A mãe não teve uma vida feliz, mesmo que afirme isso para suas vizinhas e "amigas" (?). Nada seu foi especial, nada foi único, nada teve o seu momento, o seu cheiro, o seu jeito. O seu primeiro beijo foi roubado pelo vizinho que só queria se aproveitar dela, ele praticamente a agarrou e foi mais nojento do que ver sua vó desentupindo um vazo sanitário. E ela não gostava dele, não estava nem um pouco iludida nem amando nem nada. Só cedeu ao machismo do pai, em todos os seus relacionamentos. Uma boneca de vidro que não se importa em ser quebrada, não há mais sentimentos nela. Uma verdadeira babaquice (queria dizer outra coisa, mas vou passar horas e horas falando de como isso é ridículo, e não quero falar somente disso).

O pai até que poderia ter tido algo melhor, mas se meteu no lugar errado. Foi orgulhoso quando adolescente, um prodígio. Mas somente isso, sem nada mais. Se casou com uma mulher de vidro e nunca percebeu isso. Ele era de barro, nada saía de dentro dele. Nunca. Ele se quebrava e nada saia de dentro, ele derretia, mas nada saia de dentro. Ele nem notava o que acontecia ao redor dele. Não notou que sua esposa estava consideravelmente mais magra, que o seu filho mais velho era gay, e sua filha estava grávida, e o seu caçula era o mais perfeito da família. 

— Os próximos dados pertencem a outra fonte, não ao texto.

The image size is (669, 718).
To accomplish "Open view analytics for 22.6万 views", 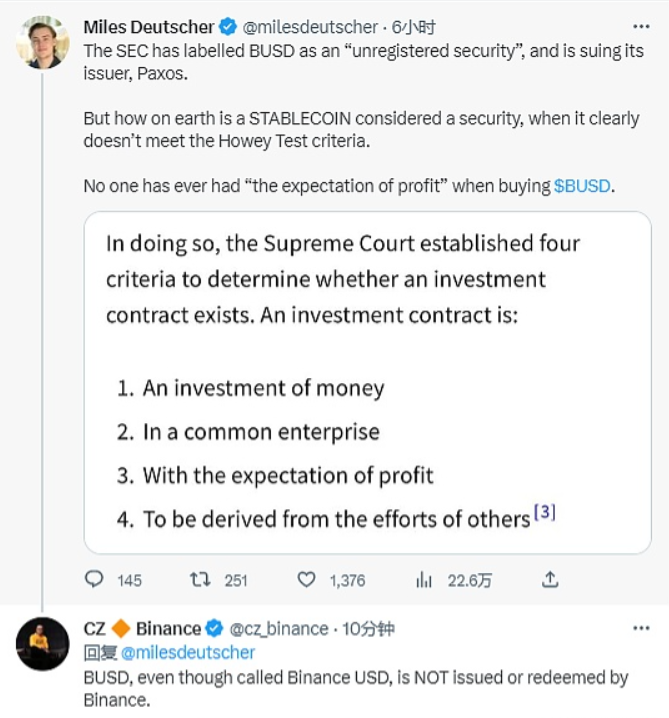I will (x=424, y=579).
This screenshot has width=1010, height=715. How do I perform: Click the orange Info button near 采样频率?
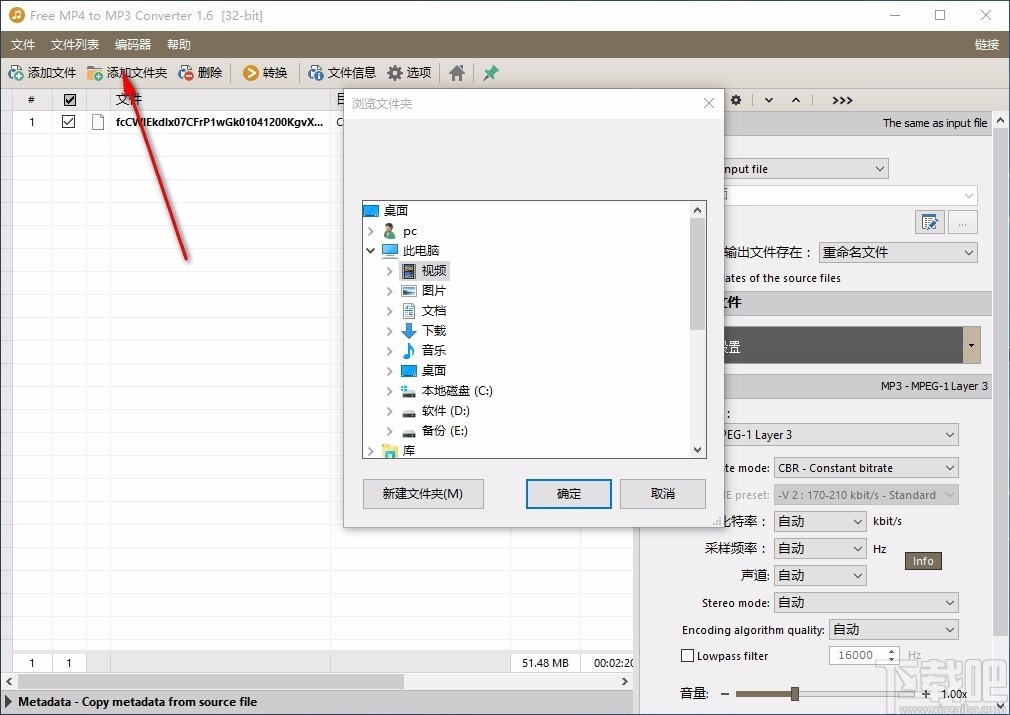[x=922, y=561]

O filho mais velho, como eu disse, é gay. Ele faz o possível para que os pais não descubram, e até ficou chateado quando descobriu. Achou que era um defeito da natureza ele ser gay, que ele era ridículo e iria sujar a imagem dos gays. Uma verdadeira baixa autoestima. Ele até iria começar a se cortar, ou mais pra frente se matar. Mas não. Antes de ele começar a planejar sua morte, um garoto apareceu em sua vida. Um que era muito carinhoso com ele e o tirou da depressão. Infelizmente, ele não era gay e isso magoava o querido filho mais velho. Foi mais pra frente, quando o filho mais velho fez o seu "amigo" (?) ver o que eram as suas namoradas. Naquela escola, especificamente, as mulheres eram muito atiradas e nojentas, umas mulheres de vidro. Eles estavam juntos a cinco anos e sentiam-se felizes. O mundo estava em paz para ambos, a mãe até suspeitaria o motivo de tanta alegria mas iria querer a felicidade de seu filho em primeiro lugar.

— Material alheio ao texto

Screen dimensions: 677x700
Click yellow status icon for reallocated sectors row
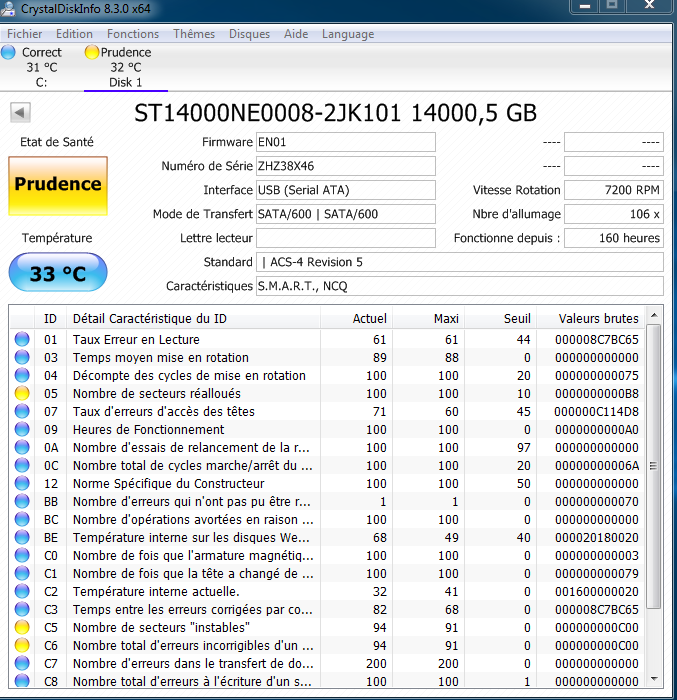(x=22, y=394)
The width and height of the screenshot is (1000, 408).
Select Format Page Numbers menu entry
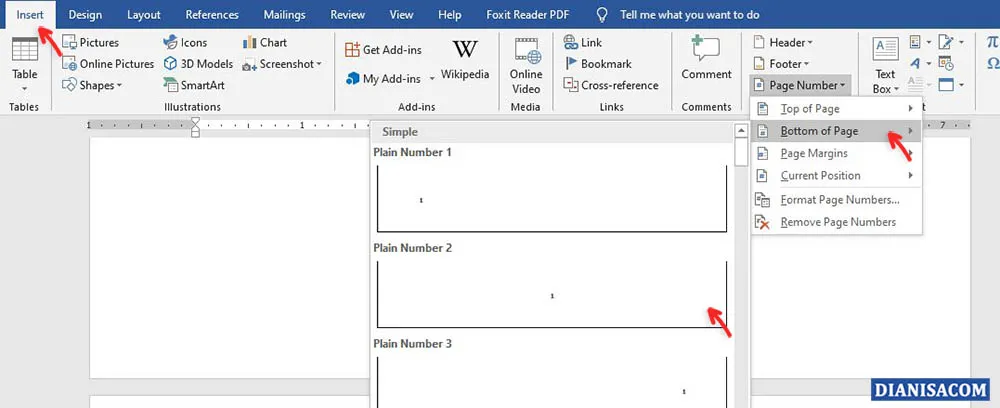[839, 200]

A filha não era lá uma garota exemplar, é completamente o contrário. Ficara grávida aos quinze anos, teve sua primeira vez aos treze, beijou aos nove. Uma mulher de vidro? Não, de plástico. Uma mulher que vive sendo utilizada e reutilizada, suja e previsível. Seguiu o exemplo da mãe. Se quer saber, ela ficou desempregada no futuro, o marido gastou todo o dinheiro dela em jogos e ela virou aquelas mulheres de rua que vivem com cigarros na boca.

E o filho caçula, o único que se salva de toda a família, é um verdadeiro prodígio. Não um prodígio como o pai, que era totalmente orgulhoso e ignorante em relação as pessoas ao redor. Mas um prodígio da vida, ele gostava de coisas que ninguém ao menso prestava atenção. Adorava acordar as seis horas da manhã e ouvir os passarinhos acordando e o galo da casa da próxima rua cantando, gostava de lavar comida, de ver o céu em todas as suas cores, de respirar o ar da praia, do ronronar de um gato de rua, de ver um cachorro de rua se alimentando. Ele gostava do simples. Do feliz. Do pacífico. E é por isso que ele socou o pai quando este descobriu que o seu irmão era gay e começou a ofendê-lo. É por isso que ele dava dinheiro todo mês de Setembro para a irmã, e uma boa quantia. É por isso que ele pagou a quimioterapia da mãe e ficou com ela até ela já ter se acomodado na outra vida. É por isso que ele preferiu colocar o pai em um asilo (um muito bom). Ele e o irmão tiveram vidas felizes, a mãe ficou feliz por ver seus filhos felizes. E tudo estava bem para esses três que haviam se salvado de uma vida vazia. Se bem que vidas não podem ser vazias.